Trump has been unique in his ability to survive scandals that would otherwise sink mainstream politicians, with it becoming almost a parody that many political prognosticators constantly said Trump was doomed, only for him to float along like nothing happened after a week or so. But I think this caused many people to overlearn about Trump's resilience into essentially thinking he's invincible. In reality, Trump's clout within the GOP and the nation have been declining slowly but consistently. The high point was obviously the 2016 election, but he suffered a minor-to-moderate defeat in the 2018 midterms before being rejected by the country as a whole in 2020, and now it looks like he's slowly being rejected by the Republicans as well; not just the establishment (which has always kind of hated him) but even the far right is looking for other options. Smart money now thinks Desantis is about twice as likely to win the R nomination in 2024 than Trump after Trump's candidates arguably cost Republicans the Senate chamber.

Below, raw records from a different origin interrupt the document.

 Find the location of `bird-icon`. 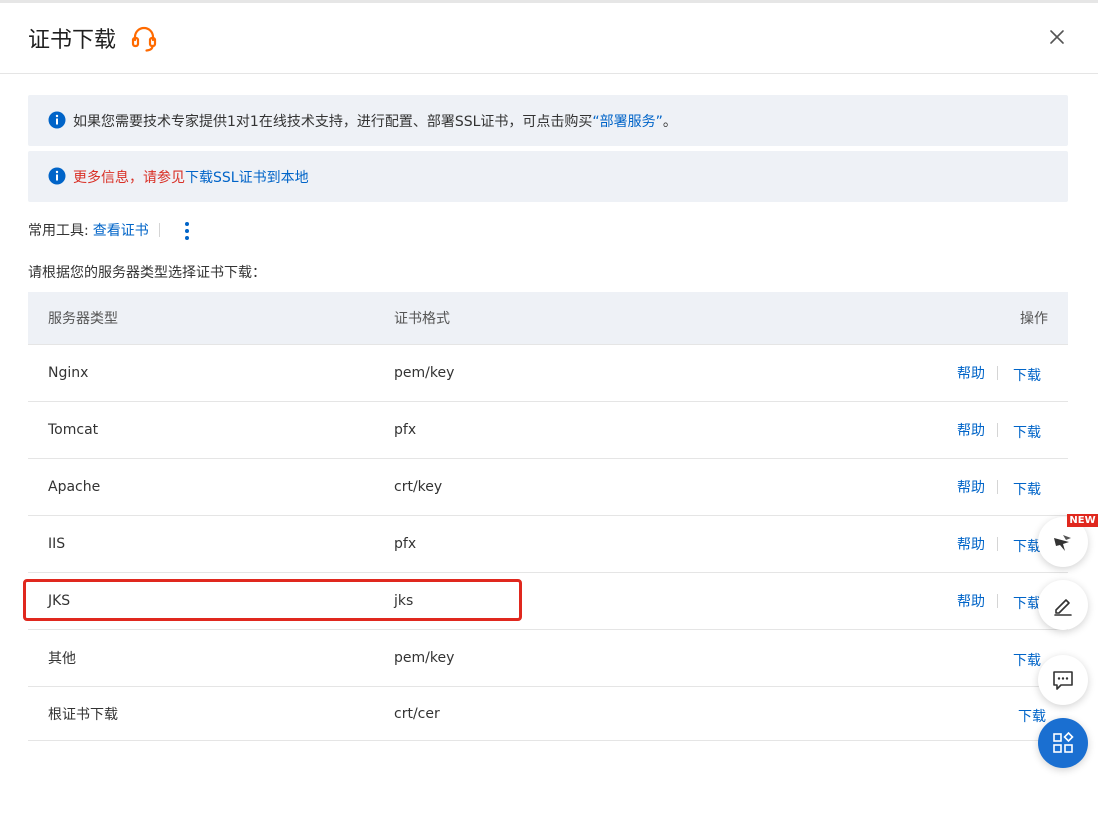

bird-icon is located at coordinates (1062, 543). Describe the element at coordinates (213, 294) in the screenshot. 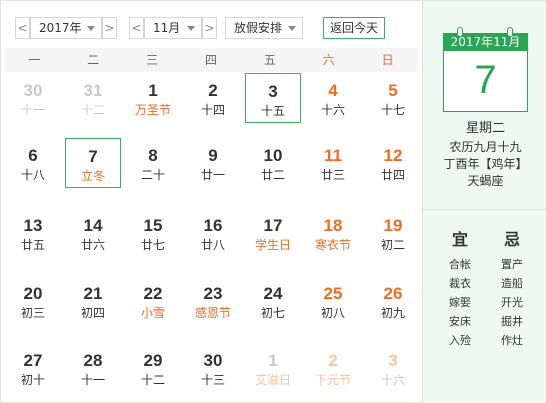

I see `date-number: 23` at that location.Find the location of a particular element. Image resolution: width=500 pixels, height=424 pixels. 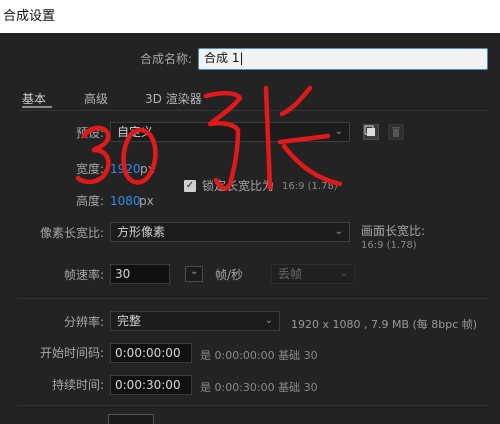

bottom-divider is located at coordinates (253, 406).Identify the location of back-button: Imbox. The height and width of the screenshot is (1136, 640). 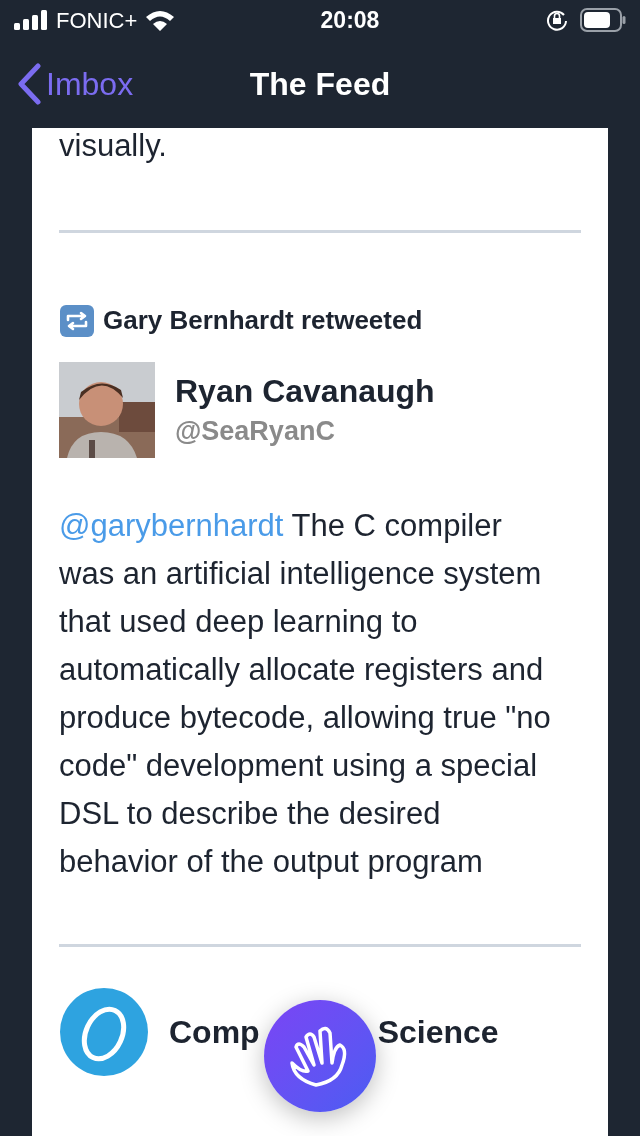
(67, 84).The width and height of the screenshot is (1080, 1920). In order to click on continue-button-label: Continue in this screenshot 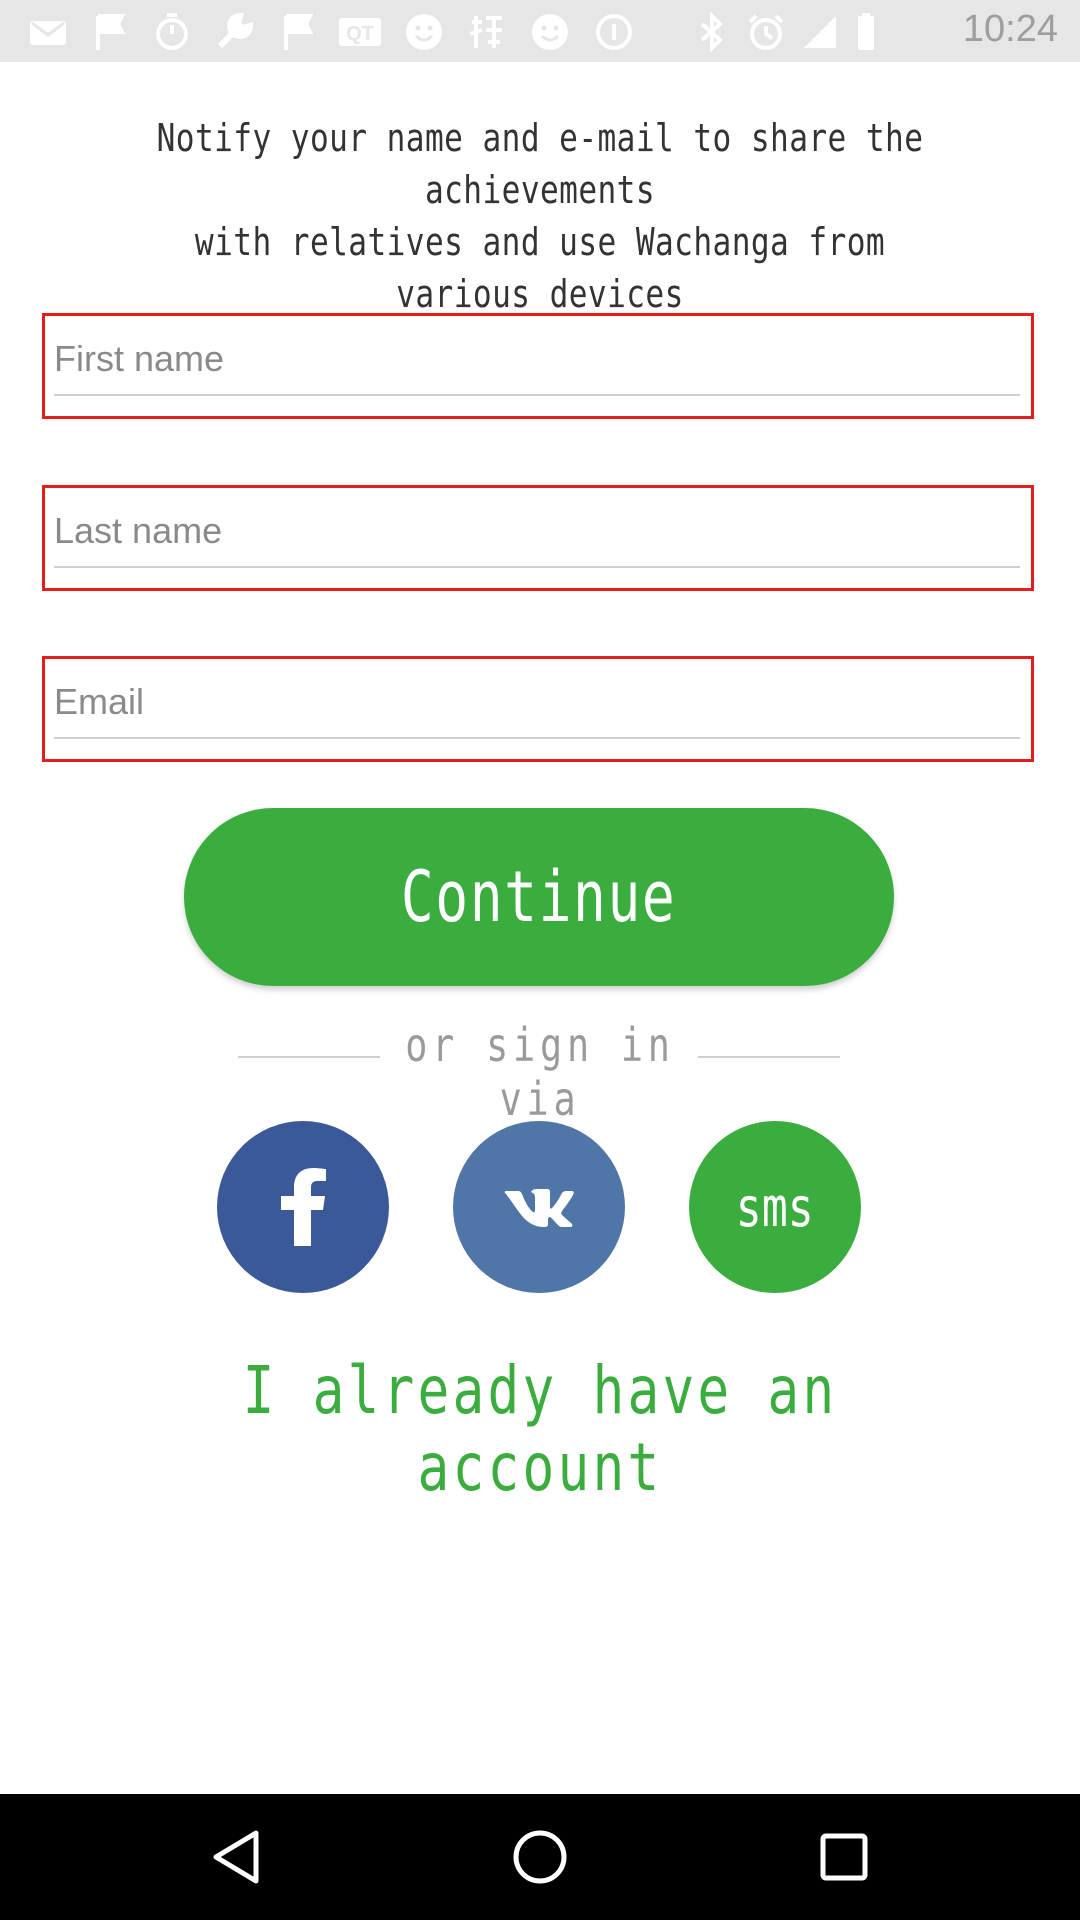, I will do `click(539, 897)`.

Somehow, some people still thinking that Trump supporters support Trump because he charmed them with some kind of magic spell and they listened to his MAGA siren song and became MAGA themselves. But this is the exact opposite of the truth - Trump got popular because he tapped in and became the focus point of unsatisfied need in the American politics. But then he departs from that point, his influence diminishes. When he is ineffective in serving those needs, his influence diminishes. I wouldn't go as far as proclaim he's beatable in 2024R, my personal opinion he is still going to win (and for DeSantis would be smart to sit this one out entirely). But his decline in popularity, I think, is in direct relation to his inability to efficiently govern and deliver on his promises. He has only two ways to go here: either invent some new way to deliver, that he haven't tried before, and somehow convince a lot of people that it's going to be different this time, or ride a slow decline of his popularity into an eventual political oblivion (or the position of a political commentator on TV).